Depois do bloco-sequência do incêndio, corta para Jeanne Marwan (Mélissa Désormeaux-Poulin), filha de Nawal, também num ônibus na mesma posição, mesmo enquadramento, ouvindo "You and Whose Army?"(ela vai enfrentar sua própria guerra), procurando a mãe, anos depois, naquele mesmo terreno da fatalidade. Ao voltar para a narrativa da mãe, repete-se pela primeira vez o último plano do bloco-sequência anterior e depois corta para ela andando, olhando para a clareira de um lado e a destruição de outro. O que poderia soar sutil, se torna quase um efeito Kuleshov: luz arrebatadora num lado do plano - corta - região árida destruída, evidenciada pela fumaça, de outro. A metáfora está posta: "Deus constrói um mundo tão incrível para o homem destruí-lo tão insensatamente". A dor não como condição humana, como parecia, mas uma conseqüência quase natural vinda do próprio homem. Um soco incriminatório que posta em xeque (por um formalismo um tanto quanto prosaico, mas posta) nossas andanças pelo mundo. Ações generalizantes (afinal, nesse contexto quem é o homem? Qualquer um envolvido com a guerra? Qualquer um que padece da placenta uterina de um mãe sem sorte?) que carecem de uma reação por parte do autor.

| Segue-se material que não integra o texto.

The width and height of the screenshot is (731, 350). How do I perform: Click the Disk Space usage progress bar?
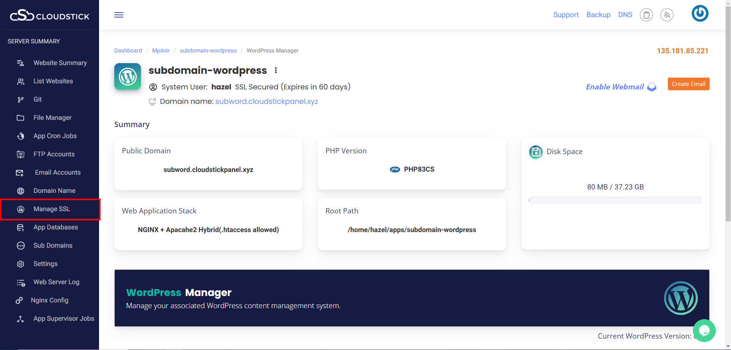[x=615, y=200]
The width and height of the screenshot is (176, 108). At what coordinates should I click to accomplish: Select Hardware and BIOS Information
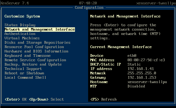(36, 51)
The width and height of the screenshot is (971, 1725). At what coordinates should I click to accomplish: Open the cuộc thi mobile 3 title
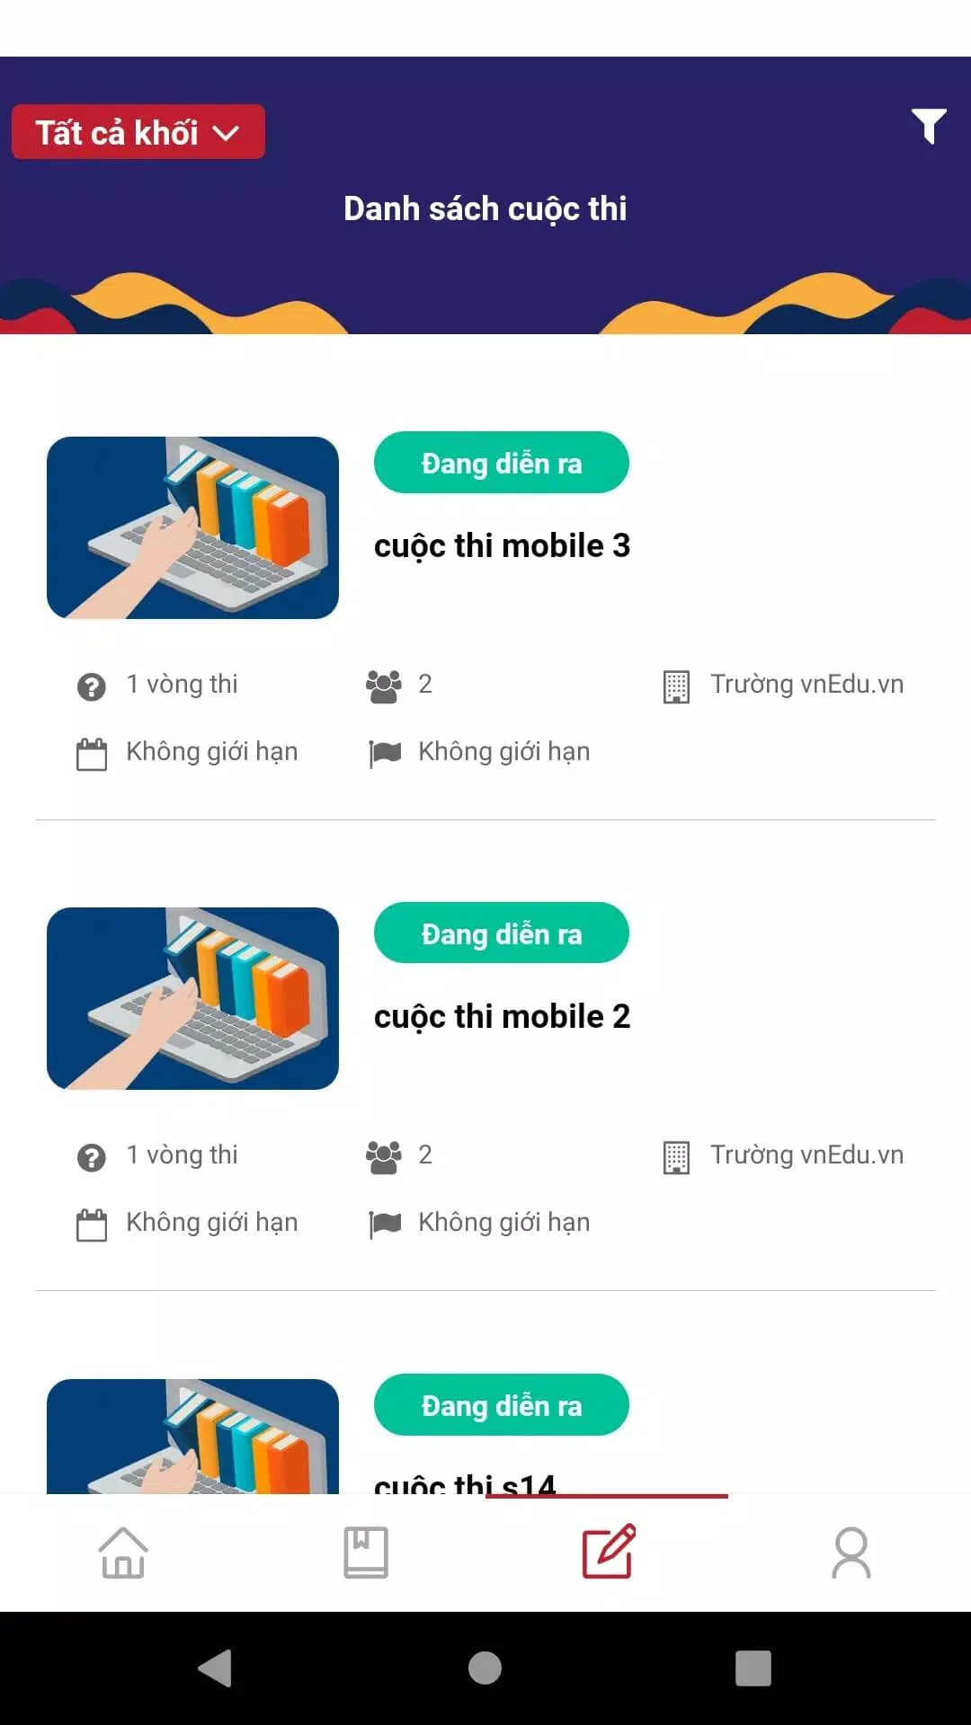[x=502, y=545]
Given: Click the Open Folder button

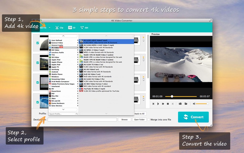Looking at the screenshot, I should [x=139, y=120].
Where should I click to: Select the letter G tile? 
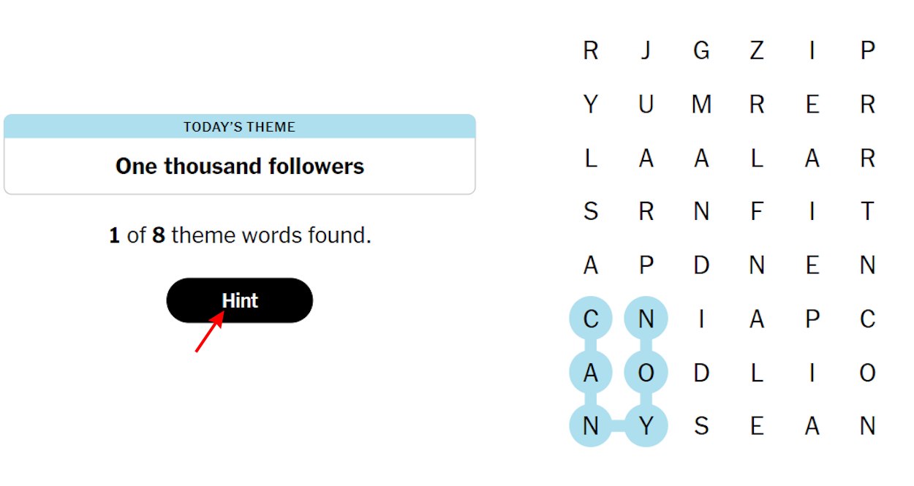701,51
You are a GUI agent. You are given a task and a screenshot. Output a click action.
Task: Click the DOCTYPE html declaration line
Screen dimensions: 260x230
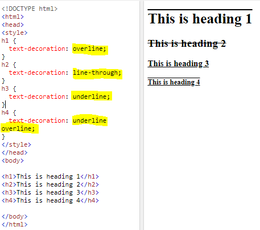tap(30, 9)
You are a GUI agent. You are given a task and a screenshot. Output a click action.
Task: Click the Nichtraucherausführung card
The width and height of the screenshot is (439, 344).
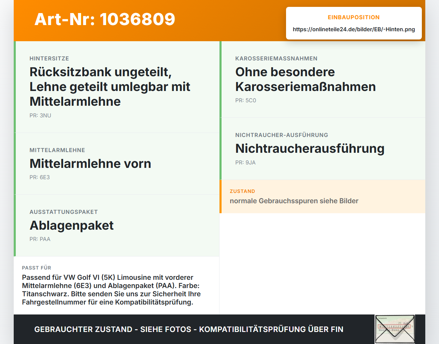[322, 149]
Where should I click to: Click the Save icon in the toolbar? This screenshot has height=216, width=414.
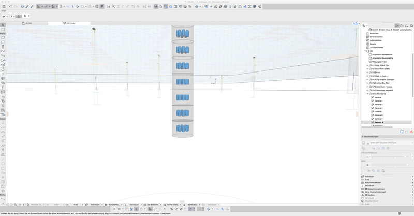pos(4,7)
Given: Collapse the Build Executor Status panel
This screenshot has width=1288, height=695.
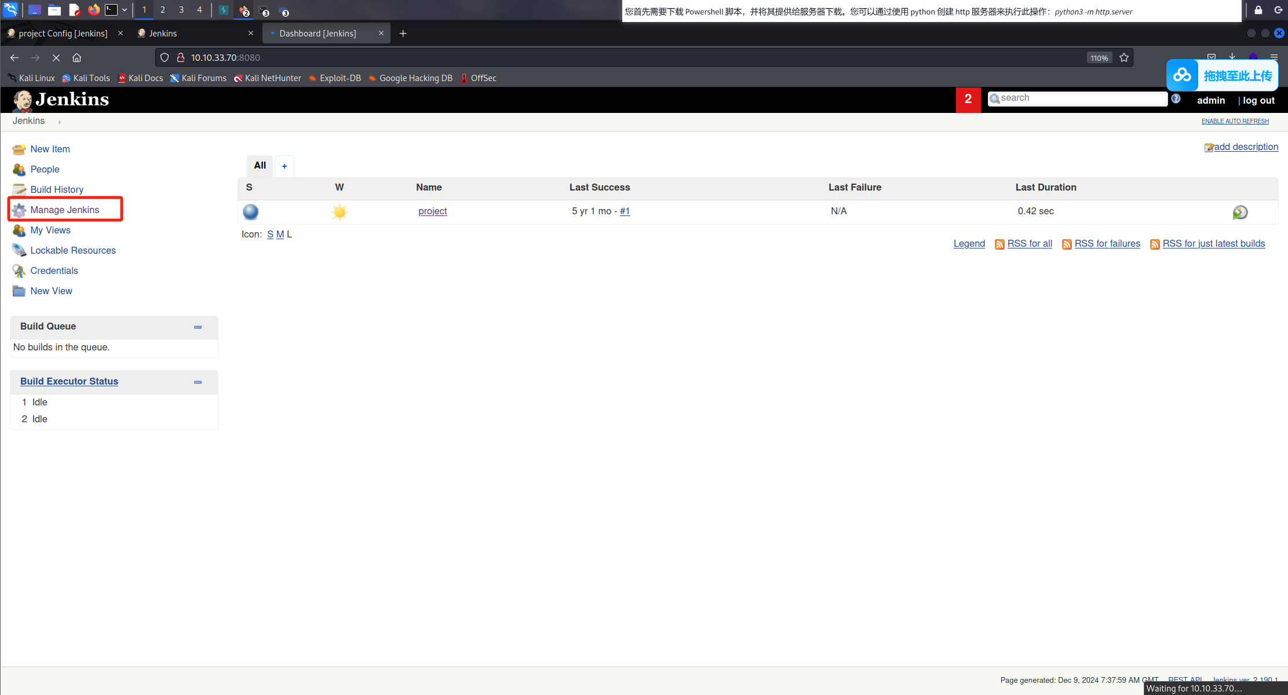Looking at the screenshot, I should [198, 382].
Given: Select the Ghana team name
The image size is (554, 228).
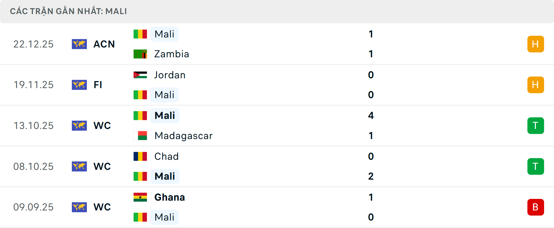Looking at the screenshot, I should click(170, 197).
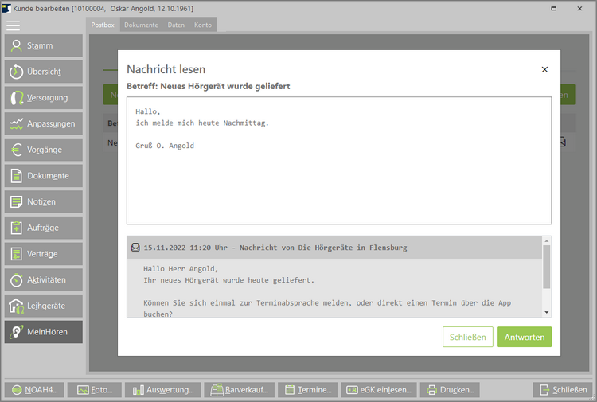Open the Anpassungen section
This screenshot has height=402, width=597.
pyautogui.click(x=43, y=123)
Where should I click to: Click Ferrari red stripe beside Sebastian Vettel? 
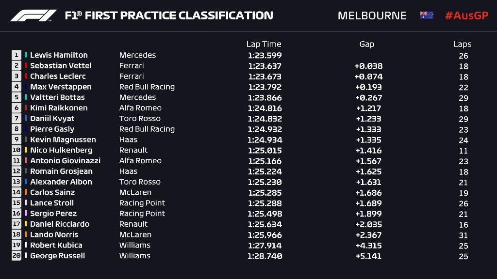tap(26, 66)
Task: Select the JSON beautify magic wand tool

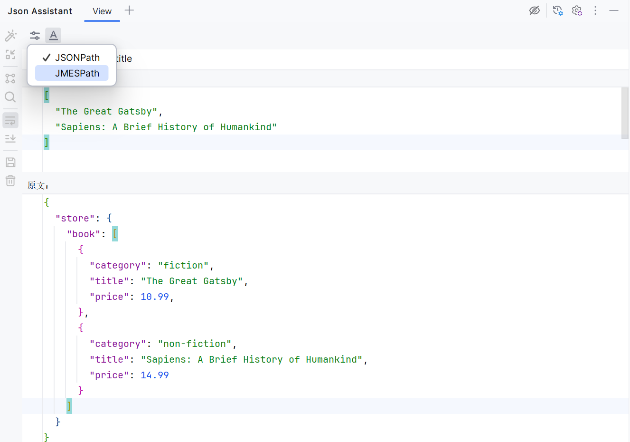Action: click(x=10, y=36)
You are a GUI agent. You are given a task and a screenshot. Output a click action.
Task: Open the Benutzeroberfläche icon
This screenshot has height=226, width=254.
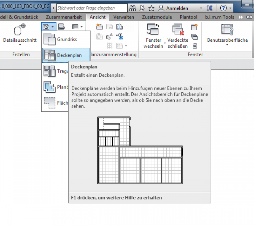(x=227, y=30)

IncêndiosPara resposta, seu final tenta prestar a redenção da protagonista (seria a volta da crença no homem?). Ela perdoa até o diabo, seu filho, afinal ela o "privou de toda a doçura do mundo" e, nesse universo desenhado, capetas só se tornam vis pois têm uma história sofrida por trás. Aqui o fator causa/conseqüência é indireto - agruras da guerra - mas também direto: ela o soltou no mundo. O mundo é cão, inevitavelmente. Morde a muitos, mas no final, bem no final, as marcas devem ser absolvidas. O importante é perdoar. Mensagem bonita travestida por uma estória cheia de reviravoltas. Nesse triangulo cristão, quem fica sem solução é o filho. Não há olhar (de câmera) algum que saiba lidar com ele. É um problema que nem mesmo o Deus daquele mundo fictício parece conseguir resolver; arderá de culpa nas chamas infernais da terra. A ex-santa justiceira não mitificada consegue, porém, recuperar o dom da graça e anistiar o indesculpável. Alguma lembrança clara e direta da Bíblia? A catequese epistolar de Denis Villeneuve parece bem ortodoxa: não jogue pedras em Nawal, pois até o ato mais insano e cruel ela foi capaz de perdoar. Se ela perdoou, também merece ser perdoada; tem direito a morrer contemplando de frente o céu da qual esteve tão perto tantas vezes. Perdoe o sofrimento recebido. Perdoe o filme.